Paying Taxes is Dangerous to Your Personal Information

The Internal Revenue Service (IRS) is one of the, if not the, best examples of government incompetence. Almost all of us are required to interact with the IRS. Our interactions, unfortunately, involve handing over a great deal of personal information. This is a major problem since the agency has a poor security track record. Recently it has admitted to losing control over the personal information of 100,000 tax victims:

The IRS announced today that criminals used taxpayer-specific data acquired from non-IRS sources to gain unauthorized access to information on approximately 100,000 tax accounts through IRS’ “Get Transcript” application. This data included Social Security information, date of birth and street address.

These third parties gained sufficient information from an outside source before trying to access the IRS site, which allowed them to clear a multi-step authentication process, including several personal verification questions that typically are only known by the taxpayer. The matter is under review by the Treasury Inspector General for Tax Administration as well as the IRS’ Criminal Investigation unit, and the “Get Transcript” application has been shut down temporarily. The IRS will provide free credit monitoring services for the approximately 100,000 taxpayers whose accounts were accessed. In total, the IRS has identified 200,000 total attempts to access data and will be notifying all of these taxpayers about the incident.

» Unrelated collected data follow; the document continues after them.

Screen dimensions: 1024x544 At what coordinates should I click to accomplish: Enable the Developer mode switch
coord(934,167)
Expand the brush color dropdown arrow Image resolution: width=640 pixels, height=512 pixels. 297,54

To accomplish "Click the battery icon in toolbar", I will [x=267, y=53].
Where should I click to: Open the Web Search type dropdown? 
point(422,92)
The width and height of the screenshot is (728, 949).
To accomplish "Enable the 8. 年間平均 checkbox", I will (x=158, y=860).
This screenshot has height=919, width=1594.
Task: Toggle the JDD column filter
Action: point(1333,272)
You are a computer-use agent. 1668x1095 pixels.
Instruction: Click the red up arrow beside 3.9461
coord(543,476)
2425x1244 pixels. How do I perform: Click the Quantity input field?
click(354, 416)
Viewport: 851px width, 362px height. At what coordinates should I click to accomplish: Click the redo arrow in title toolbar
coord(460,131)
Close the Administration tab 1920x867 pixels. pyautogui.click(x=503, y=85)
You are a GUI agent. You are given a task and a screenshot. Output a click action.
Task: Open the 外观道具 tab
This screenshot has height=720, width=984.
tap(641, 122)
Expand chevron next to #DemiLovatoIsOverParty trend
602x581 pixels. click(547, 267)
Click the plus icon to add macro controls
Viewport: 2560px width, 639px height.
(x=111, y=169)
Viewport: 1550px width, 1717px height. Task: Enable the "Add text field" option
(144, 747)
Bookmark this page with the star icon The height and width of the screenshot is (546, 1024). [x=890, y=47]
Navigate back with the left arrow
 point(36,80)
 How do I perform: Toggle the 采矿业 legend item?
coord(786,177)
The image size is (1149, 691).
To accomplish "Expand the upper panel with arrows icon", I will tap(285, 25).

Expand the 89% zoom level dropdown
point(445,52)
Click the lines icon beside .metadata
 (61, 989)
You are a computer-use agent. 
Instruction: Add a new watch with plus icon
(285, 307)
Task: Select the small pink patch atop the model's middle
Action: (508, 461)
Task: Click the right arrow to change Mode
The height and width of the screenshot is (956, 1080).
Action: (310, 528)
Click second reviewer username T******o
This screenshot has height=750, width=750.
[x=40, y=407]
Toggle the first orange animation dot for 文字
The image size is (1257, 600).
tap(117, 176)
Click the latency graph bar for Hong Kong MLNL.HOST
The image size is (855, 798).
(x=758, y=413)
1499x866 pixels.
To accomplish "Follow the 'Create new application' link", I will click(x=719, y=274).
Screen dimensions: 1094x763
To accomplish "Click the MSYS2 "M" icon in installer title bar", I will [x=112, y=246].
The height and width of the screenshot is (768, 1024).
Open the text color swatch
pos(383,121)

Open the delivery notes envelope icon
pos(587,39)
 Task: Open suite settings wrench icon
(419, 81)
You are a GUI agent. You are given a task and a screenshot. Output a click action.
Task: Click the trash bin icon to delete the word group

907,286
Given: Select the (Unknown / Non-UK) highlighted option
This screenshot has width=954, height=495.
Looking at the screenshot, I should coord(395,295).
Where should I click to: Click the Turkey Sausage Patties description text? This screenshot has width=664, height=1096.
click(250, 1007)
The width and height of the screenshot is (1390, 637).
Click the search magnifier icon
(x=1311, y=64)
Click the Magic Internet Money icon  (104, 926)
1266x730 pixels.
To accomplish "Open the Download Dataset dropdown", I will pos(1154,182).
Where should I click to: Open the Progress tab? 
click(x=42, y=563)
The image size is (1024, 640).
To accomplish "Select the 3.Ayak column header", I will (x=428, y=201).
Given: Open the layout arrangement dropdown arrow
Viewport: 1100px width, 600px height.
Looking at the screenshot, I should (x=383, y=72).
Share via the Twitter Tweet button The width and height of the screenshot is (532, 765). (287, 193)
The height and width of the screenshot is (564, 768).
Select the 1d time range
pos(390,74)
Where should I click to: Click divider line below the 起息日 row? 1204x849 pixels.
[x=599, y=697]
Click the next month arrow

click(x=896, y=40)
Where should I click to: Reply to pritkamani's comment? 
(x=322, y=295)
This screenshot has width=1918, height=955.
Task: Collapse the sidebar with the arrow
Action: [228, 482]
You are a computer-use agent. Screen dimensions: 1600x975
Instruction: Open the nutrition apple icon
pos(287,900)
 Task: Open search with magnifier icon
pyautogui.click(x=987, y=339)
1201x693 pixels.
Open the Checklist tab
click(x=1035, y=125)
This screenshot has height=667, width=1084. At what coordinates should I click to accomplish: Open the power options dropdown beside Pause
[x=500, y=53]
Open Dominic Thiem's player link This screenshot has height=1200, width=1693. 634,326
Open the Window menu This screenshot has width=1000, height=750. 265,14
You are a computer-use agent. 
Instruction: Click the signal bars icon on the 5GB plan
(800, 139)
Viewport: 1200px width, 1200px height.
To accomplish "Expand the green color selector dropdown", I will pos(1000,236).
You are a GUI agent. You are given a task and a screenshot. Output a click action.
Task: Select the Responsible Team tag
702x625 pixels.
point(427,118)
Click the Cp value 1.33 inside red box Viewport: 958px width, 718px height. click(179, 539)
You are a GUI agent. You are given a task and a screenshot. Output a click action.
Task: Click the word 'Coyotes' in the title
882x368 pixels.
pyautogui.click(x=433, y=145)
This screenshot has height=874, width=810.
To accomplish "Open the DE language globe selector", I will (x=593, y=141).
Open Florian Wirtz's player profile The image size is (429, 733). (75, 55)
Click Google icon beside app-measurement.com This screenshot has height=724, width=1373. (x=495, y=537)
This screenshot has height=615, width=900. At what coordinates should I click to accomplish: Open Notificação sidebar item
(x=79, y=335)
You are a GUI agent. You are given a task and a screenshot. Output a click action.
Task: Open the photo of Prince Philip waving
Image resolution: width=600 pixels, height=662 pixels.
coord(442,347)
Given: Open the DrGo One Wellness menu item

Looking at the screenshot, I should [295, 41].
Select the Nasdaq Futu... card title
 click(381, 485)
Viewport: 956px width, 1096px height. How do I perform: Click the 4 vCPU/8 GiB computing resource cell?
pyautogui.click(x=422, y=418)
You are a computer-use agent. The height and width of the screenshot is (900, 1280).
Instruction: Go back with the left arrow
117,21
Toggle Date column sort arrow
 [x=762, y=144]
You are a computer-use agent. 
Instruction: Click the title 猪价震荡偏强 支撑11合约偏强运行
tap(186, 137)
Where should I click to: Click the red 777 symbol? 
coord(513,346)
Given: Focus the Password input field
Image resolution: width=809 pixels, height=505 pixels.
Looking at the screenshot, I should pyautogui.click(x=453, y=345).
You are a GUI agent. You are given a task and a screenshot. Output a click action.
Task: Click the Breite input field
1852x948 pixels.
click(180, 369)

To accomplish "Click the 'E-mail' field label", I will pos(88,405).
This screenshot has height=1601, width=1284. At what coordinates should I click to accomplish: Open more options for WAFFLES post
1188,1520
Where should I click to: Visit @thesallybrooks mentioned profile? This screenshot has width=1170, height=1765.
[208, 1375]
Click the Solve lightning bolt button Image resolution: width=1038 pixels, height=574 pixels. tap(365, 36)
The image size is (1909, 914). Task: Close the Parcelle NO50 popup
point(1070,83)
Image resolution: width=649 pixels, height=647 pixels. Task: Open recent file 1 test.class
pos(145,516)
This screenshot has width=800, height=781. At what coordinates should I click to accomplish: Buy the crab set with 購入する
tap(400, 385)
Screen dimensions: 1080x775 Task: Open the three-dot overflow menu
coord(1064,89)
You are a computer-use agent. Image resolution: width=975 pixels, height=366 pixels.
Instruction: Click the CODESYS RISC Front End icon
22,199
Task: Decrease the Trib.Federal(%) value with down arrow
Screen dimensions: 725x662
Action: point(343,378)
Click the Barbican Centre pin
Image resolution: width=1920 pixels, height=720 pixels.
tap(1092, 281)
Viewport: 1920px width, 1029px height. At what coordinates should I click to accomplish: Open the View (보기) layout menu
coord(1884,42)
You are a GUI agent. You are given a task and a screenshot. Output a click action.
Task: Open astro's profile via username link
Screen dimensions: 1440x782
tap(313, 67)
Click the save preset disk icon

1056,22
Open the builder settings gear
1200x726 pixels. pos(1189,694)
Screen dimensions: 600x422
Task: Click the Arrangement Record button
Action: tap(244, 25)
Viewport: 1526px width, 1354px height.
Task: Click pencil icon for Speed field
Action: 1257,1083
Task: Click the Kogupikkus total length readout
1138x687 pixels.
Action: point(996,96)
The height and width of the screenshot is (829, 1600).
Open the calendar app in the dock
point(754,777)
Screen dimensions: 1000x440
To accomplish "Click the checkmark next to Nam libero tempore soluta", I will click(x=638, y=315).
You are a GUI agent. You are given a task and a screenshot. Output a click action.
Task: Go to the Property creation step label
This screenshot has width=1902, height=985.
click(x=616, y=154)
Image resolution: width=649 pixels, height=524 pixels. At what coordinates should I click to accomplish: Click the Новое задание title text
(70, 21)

Perhaps I’m hypercritical but it seems to me that we shouldn’t have to submit any of this information to an agency that has demonstrated a complete disregard for keeping it safe. I mean, the IRS’s website doesn’t even have a valid means for users to securely connect to it. If the IRS doesn’t care enough to pull a valid Transport Layer Security (TLS) certificate to protect users then why are we supposed to trust it to store our personal information?

The worst part about this is that the 100,000 people who just had their personal information accessed have no recourse. Since the IRS is the government it is shielded from liability and accountability. That makes matters worse since an organization that is shielded from liability has little motivation to invest resources into fixing its mistakes.